Munger has never been a fan of the crypto world and has been vocal about his dislike for it in the past.

He has compared it to rat poison, a venereal disease, and even an open sewer.

He once stated that he wouldn’t want a crypto executive to marry into his family.

It seems like Munger and crypto are just not meant to be.

Will Chau’s downfall bring Macau to its knees?

Two weeks ago, we mentioned in Hot Copy that gambling promoter Alvin Chau was sentenced to 18 years in the slammer in Macau for charges including illegal gambling, fraud, and involvement in organised crime.

The court ruled in favour of the prosecutors on most charges, but acquitted Chau of money laundering.

The Financial Times argued this week that Chau’s downfall augurs change for Macau’s gambling industry.

“[With the trial] you have a portrait of how Macau gaming actually worked . . . Macau has always been a washing machine” but the case exposes the extent of it, the FT quoted Jorge Menezes, a Macau-based lawyer.

Chau’s illegal empire was found to have had a turnover of $105bn between March 2013 and March 2021.

According to the article, the size of Chau’s “business” reflects the fact that Chinese elite have typically used junkets to channel vast amounts of money out of the country, which enforces strict capital controls.

Moreover, casino executives described the estimate of Chau’s illegal gambling turnover outlined in the judgment as “conservative” and said Chau’s ability to attract the mainland elite to Macau was unmatched in the industry. “You could not avoid dealing with him,” one said.

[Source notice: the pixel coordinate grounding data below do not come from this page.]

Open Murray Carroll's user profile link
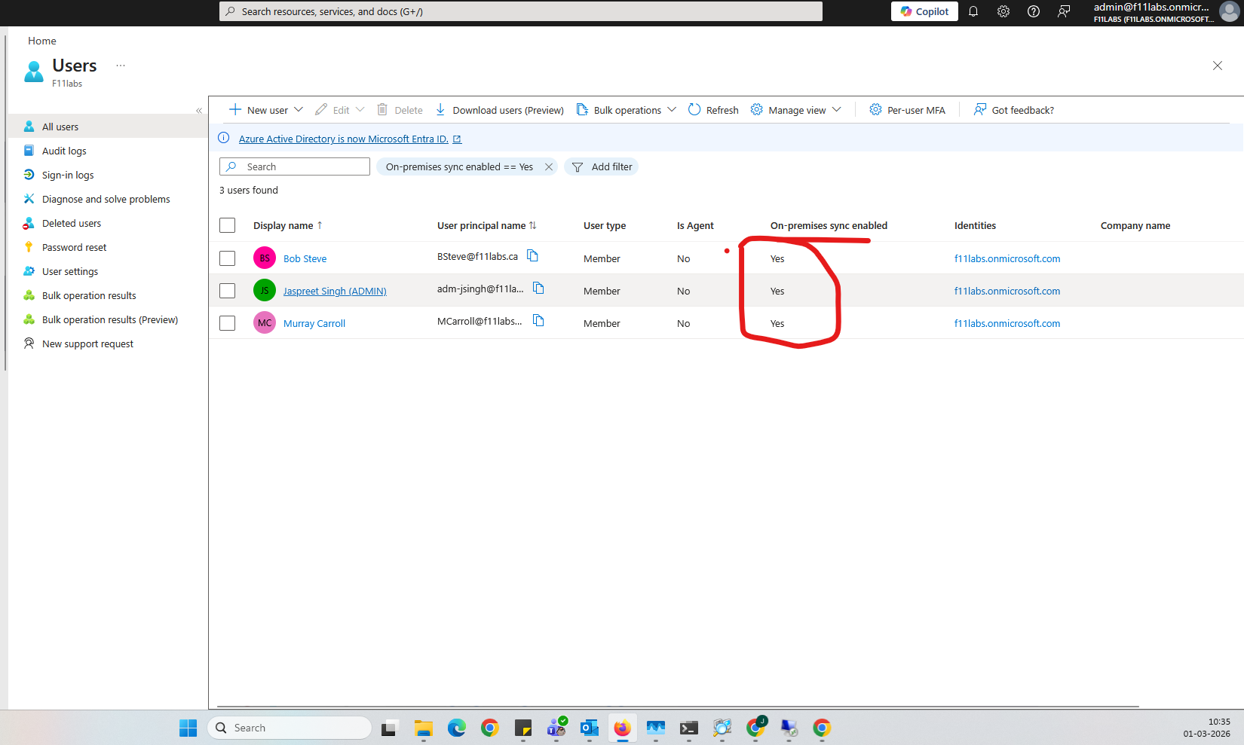This screenshot has height=745, width=1244. pyautogui.click(x=314, y=323)
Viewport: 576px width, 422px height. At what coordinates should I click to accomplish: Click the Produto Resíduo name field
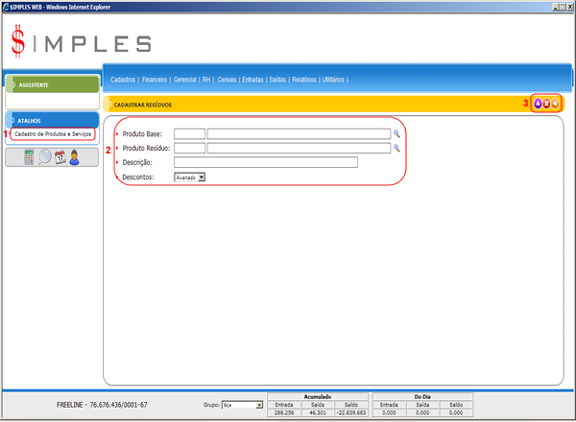tap(298, 149)
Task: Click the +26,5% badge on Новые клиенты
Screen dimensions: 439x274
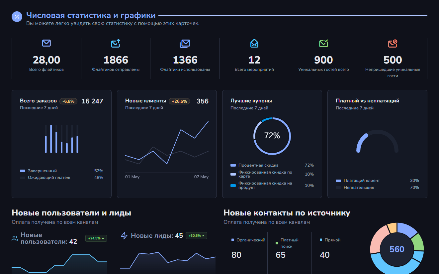Action: [179, 101]
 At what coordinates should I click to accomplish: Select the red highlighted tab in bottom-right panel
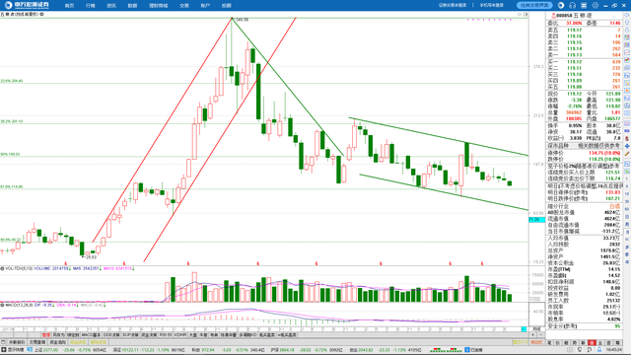click(592, 342)
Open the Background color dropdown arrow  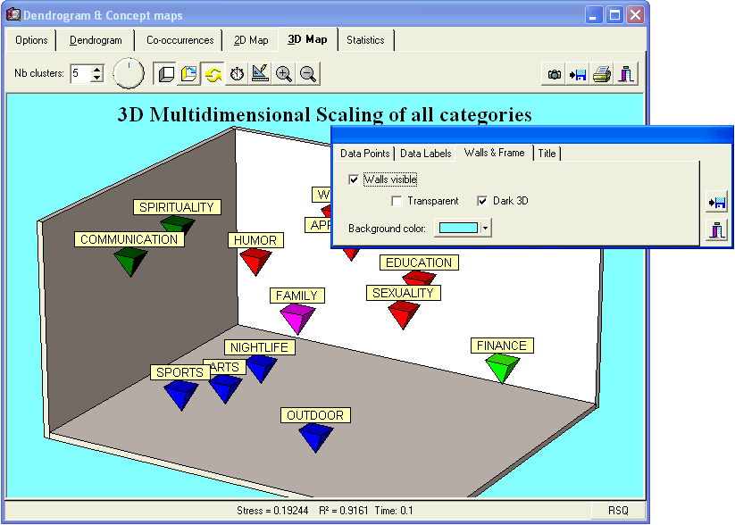point(485,229)
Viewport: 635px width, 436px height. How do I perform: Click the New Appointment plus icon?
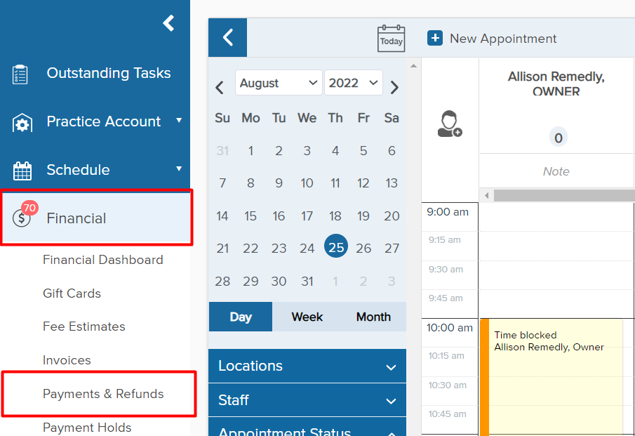(x=435, y=38)
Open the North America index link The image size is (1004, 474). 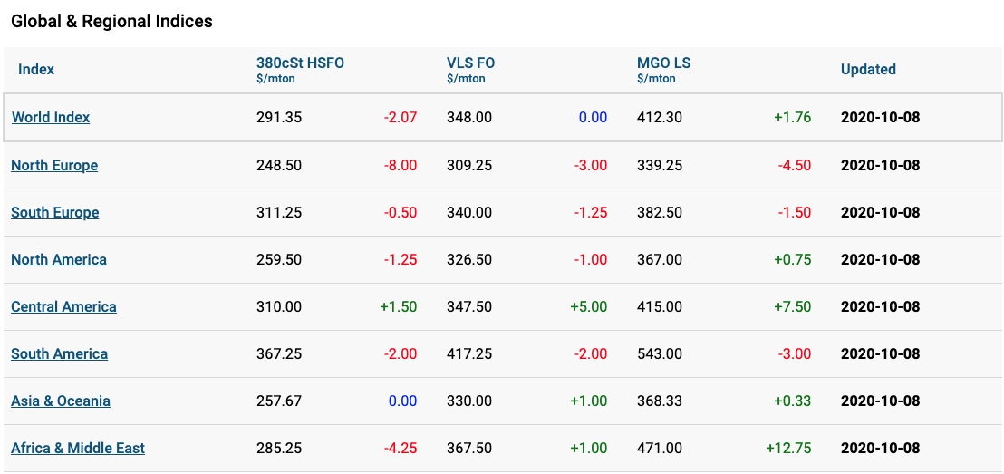(59, 259)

Chau’s downfall — driven by Beijing’s determination to crush the escape of elite capital through Macau — is set to change the gambling business in the territory, as it would be a challenge to replace the loss of earnings from elite high rollers with mass market or non-gaming revenue.

Show your cards on player safety

The Times reported that British-based gambling companies operating in the US have been asked to let outside experts peek at their safeguards for vulnerable players after receiving criticism for a lack of transparency.

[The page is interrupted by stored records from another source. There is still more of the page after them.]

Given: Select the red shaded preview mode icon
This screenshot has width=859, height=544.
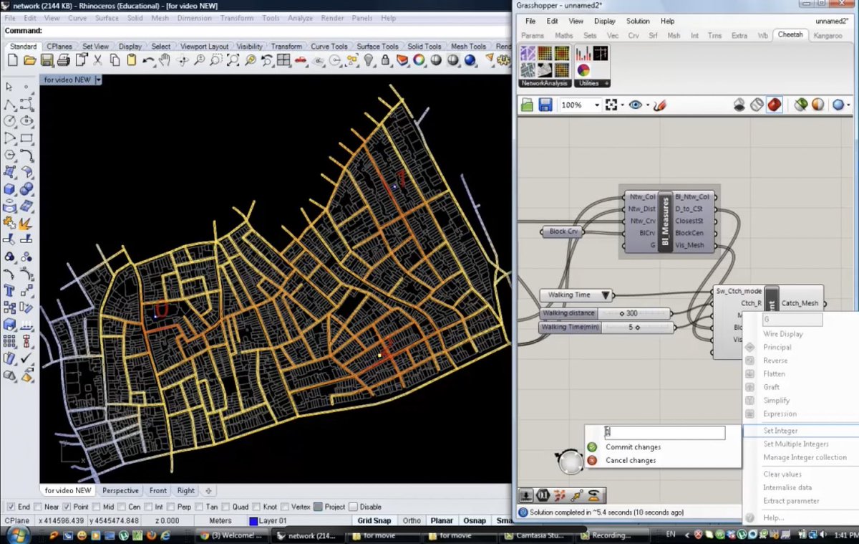Looking at the screenshot, I should [774, 105].
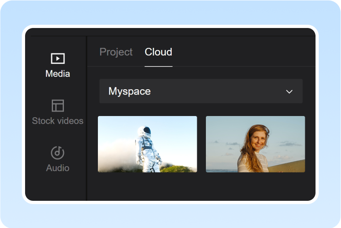Click the Stock videos layout icon

click(x=58, y=105)
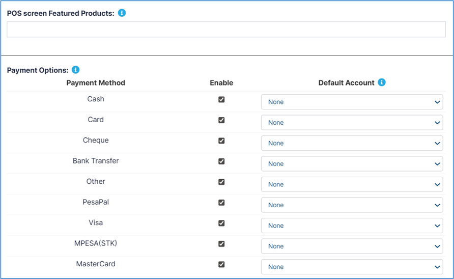Open default account dropdown for Cheque
This screenshot has width=454, height=279.
click(352, 143)
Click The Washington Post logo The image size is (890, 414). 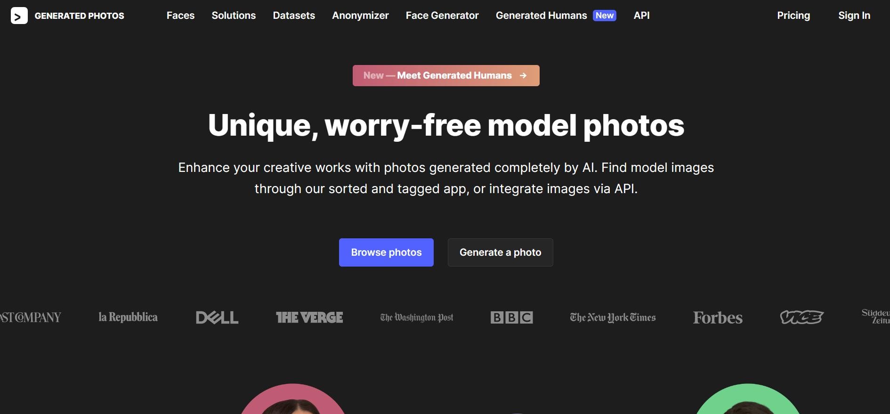417,317
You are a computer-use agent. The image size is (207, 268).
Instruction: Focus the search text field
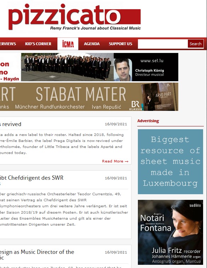coord(163,44)
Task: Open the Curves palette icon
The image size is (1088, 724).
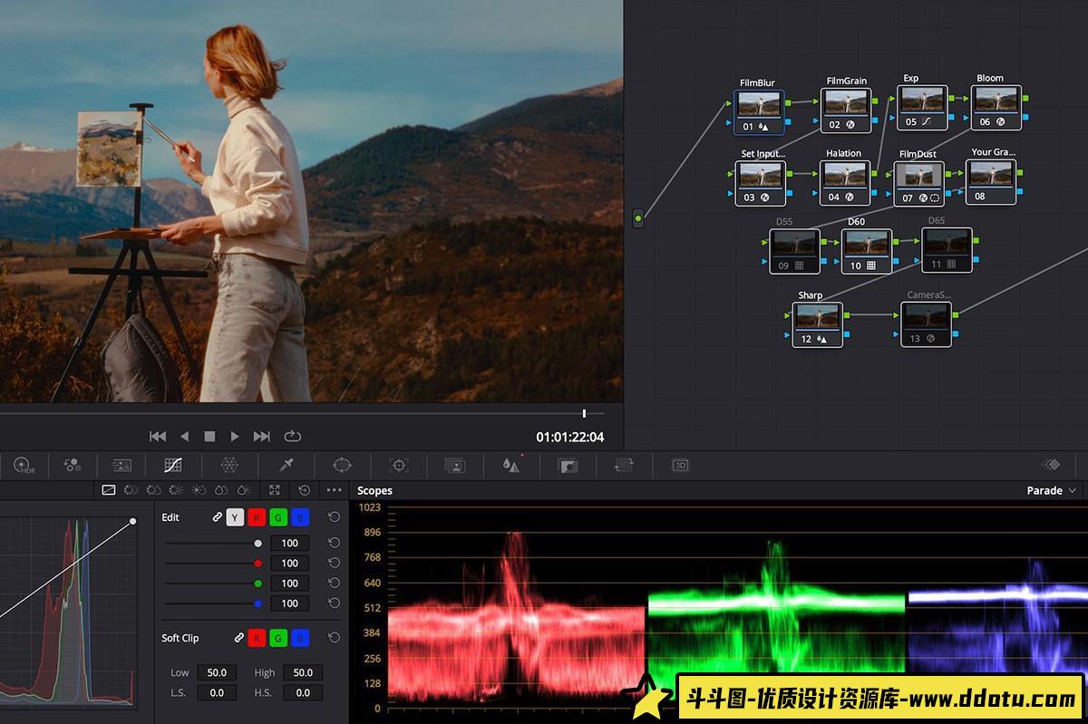Action: coord(173,465)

FanDuel, owned by Flutter Entertainment, BetMGM, part-owned by Entain, and DraftKings, are among the companies being questioned about their protection measures for online casino players.

The US National Council on Problem Gambling is curious why these companies have not committed to a third-party assessment and is asking the question: “What are they hiding?”

With digital casino games like poker now available in seven US states, the National Council has evaluated each state’s regulations and found four states – Delaware, Michigan, Nevada and West Virginia – falling short of the minimum standards advised by the council.

The National Council wants iGaming operators to show they meet strict standards, such as those adopted by New Jersey, in all states.

FanDuel, DraftKings, and BetMGM were quick to assure that they adhere to all customer protection and responsible gaming standards in each market they operate in.

But the National Council isn’t convinced: “If they are doing it, it would be very easy to be able to show people,” Keith Whyte, executive director of the industry-funded council, said. “But they don’t,” he added.